Es ist Mittwoch, es ist Nachmittag und es ist Winter. Nachbar Nasweis-Lästig, der pensionierte Oberstudienrat von hintenraus, sitzt mit einem Anorak und dicken Fellstiefeln auf einem Stühlchen auf dem Flachdach auf dem Anbau rechts.

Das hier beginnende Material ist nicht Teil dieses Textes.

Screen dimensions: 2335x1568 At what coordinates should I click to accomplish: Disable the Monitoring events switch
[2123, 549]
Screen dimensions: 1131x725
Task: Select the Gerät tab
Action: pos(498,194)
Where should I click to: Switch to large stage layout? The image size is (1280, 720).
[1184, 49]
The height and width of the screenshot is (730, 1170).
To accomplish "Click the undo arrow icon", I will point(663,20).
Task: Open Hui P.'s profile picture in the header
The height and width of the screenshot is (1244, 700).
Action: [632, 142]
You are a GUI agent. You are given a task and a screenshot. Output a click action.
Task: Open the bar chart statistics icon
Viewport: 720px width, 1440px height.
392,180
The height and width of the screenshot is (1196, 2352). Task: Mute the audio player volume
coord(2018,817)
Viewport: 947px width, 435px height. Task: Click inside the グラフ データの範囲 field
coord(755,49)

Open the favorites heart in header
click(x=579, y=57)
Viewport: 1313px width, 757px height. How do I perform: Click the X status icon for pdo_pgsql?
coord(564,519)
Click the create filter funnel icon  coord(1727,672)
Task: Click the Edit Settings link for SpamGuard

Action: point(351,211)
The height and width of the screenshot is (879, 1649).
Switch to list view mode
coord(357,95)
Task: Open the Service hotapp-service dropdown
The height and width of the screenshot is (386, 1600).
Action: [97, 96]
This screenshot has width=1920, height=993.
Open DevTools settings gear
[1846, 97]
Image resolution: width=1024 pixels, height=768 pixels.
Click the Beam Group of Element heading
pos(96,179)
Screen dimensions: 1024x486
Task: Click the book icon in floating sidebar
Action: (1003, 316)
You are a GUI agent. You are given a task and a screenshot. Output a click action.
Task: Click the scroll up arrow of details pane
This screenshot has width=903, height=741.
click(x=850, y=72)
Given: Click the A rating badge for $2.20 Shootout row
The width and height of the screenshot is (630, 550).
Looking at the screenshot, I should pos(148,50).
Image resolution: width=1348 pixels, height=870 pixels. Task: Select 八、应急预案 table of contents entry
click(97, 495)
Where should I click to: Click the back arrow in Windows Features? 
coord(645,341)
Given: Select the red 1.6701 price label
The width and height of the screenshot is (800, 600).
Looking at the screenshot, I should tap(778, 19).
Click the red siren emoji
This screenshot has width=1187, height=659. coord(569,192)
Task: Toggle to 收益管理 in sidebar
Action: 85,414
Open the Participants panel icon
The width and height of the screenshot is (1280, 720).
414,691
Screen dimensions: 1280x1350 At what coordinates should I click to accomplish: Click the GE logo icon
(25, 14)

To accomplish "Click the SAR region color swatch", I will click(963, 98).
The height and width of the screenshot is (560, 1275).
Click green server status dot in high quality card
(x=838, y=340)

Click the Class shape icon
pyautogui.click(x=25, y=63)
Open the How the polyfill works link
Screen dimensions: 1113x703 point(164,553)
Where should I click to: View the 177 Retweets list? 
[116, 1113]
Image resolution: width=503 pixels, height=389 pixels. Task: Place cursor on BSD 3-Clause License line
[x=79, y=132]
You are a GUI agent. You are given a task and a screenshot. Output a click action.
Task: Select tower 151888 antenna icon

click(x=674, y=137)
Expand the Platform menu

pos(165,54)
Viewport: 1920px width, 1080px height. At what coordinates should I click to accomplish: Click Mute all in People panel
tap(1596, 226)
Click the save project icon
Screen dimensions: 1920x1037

In diesem Anbau befinden sich sechs, zur Nebenstraße gewandte, Garagen, die Nasweis-Lästig für 65 Euro im Monat an andere Bewohner der Straße vermietet hat.
Von seinem Haus geht eine Tür auf das Dach der Garagen und irgendwann, eines Tages, vielleicht zur Feier der Wiederkehr des Tausendjährigen Reiches, will sich Nasweis-Lästig da eine Terrasse draufbauen lassen.

Ich schreibe Anorak, ein Wort das inzwischen zwar fürchterlich aus der Mode gekommen ist, wie auch das Kleidungsstück, das diesen Namen trägt. Irgendwann in den späten 70ern wurde der Anorak vom Parka abgelöst, dann kam der Friesennerz in Gelb und seitdem ist der Anorak irgendwie verschwunden.
Okay, wozu sollte man einer Generation von Baseballkappenträgern auch eine Kapuze aufsetzen wollen?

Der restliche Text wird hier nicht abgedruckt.